The group pushing for an amendment to the state constitution legalizing medical marijuana fell short of the required signatures to get the proposal on the November ballot, but will get more time to gather the signatures needed.
The Associated Press reports that the Secretary of State’s office verified 72,309 signatures on petitions submitted by Arkansans United for Medical Marijuana, short of the 84,859 required. But because the number is at least 75 percent of the required number, the office will extend the deadline to Aug. 29 for backers to reach the required number.
Proposal sponsor David Couch was unavailable for comment this morning, but the AP quoted him as saying that the group has continued to collect signatures during the verification process and he believes it already has enough to make the ballot. The group will continue to collect signatures on petitions for two more weeks, he said.
Another proposal to legalize marijuana, sponsored by Arkansans for Compassionate Care, which is an initiated act rather than an amendment, has been approved for the ballot by the Secretary of State. It would allow patients who live at least 20 miles from a dispensary to grow up to five plants; the amendment would not. Sponsors of the Compassionate Care Act believe having two proposals on the ballot will confuse voters and cause both to lose and have asked Couch to withdraw the amendment.
A Talk Business & Politics-Hendrix College poll found that 58 percent of Arkansans support medical marijuana, 34 percent oppose it and 8 percent don’t know. A proposal similar to the Compassionate Care Act narrowly lost in 2012.
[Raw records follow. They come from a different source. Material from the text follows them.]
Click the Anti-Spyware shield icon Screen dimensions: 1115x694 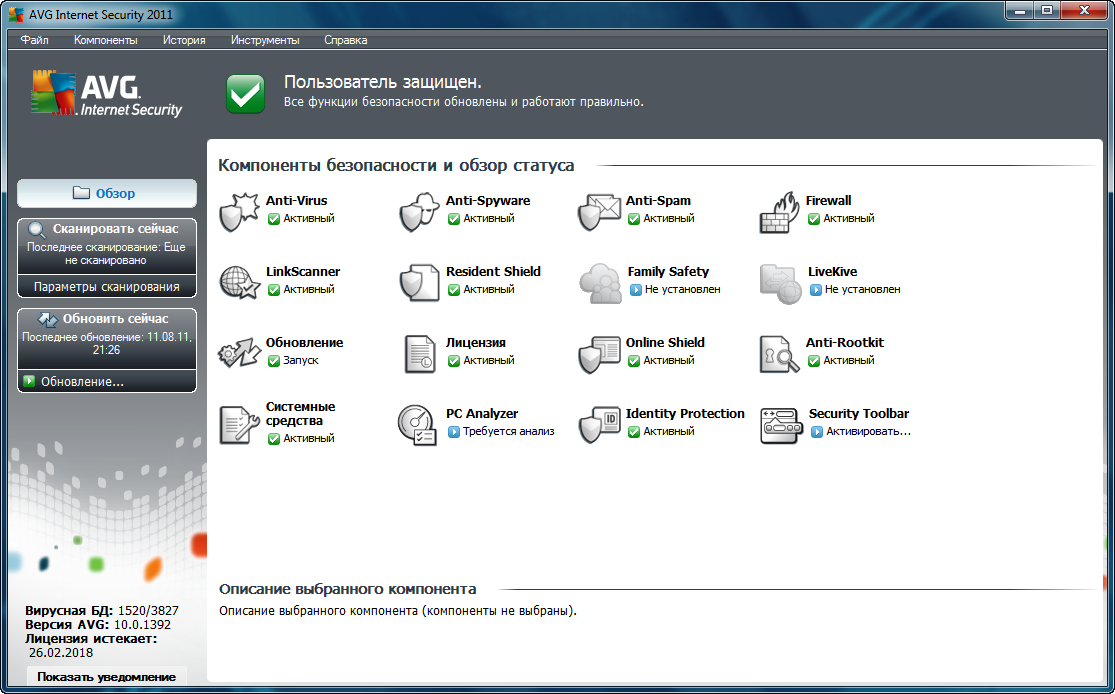(419, 211)
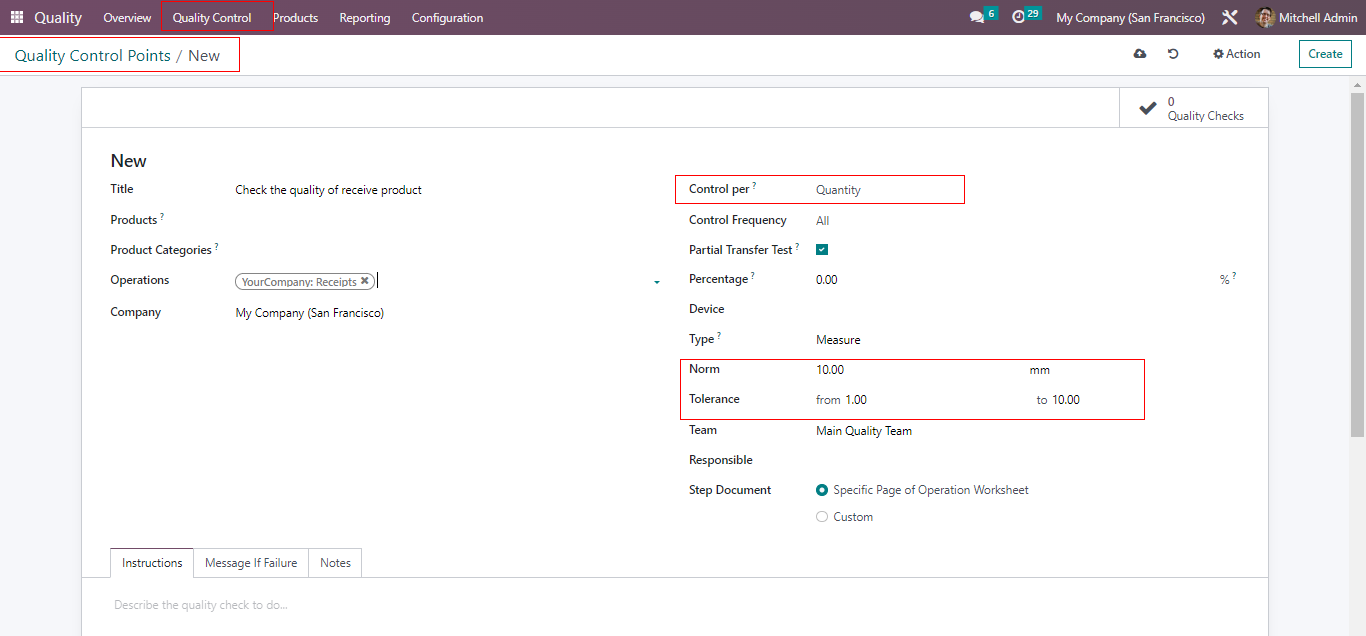Save record manually with cloud icon

1140,54
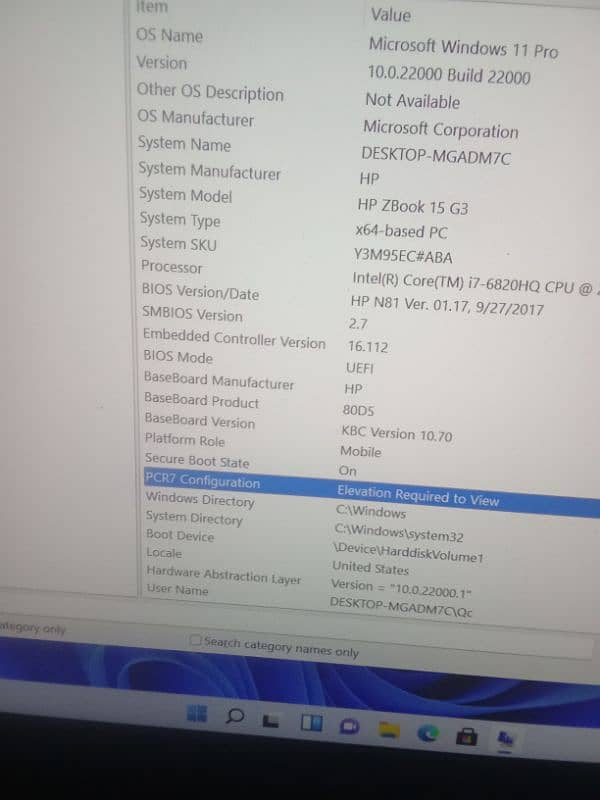
Task: Select the OS Name row
Action: coord(169,36)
A proposal to legalize casinos in three counties has also been given additional time to seek valid signatures. Petitions for a proposal to cap damages awarded in medical lawsuits for non-economic and punitive damages is still being reviewed. The initiated act was proposed by former Republican state Rep. Dan Greenburg and is being backed financially by nursing home owners who want to cap the value of their residents’ life at $250,000.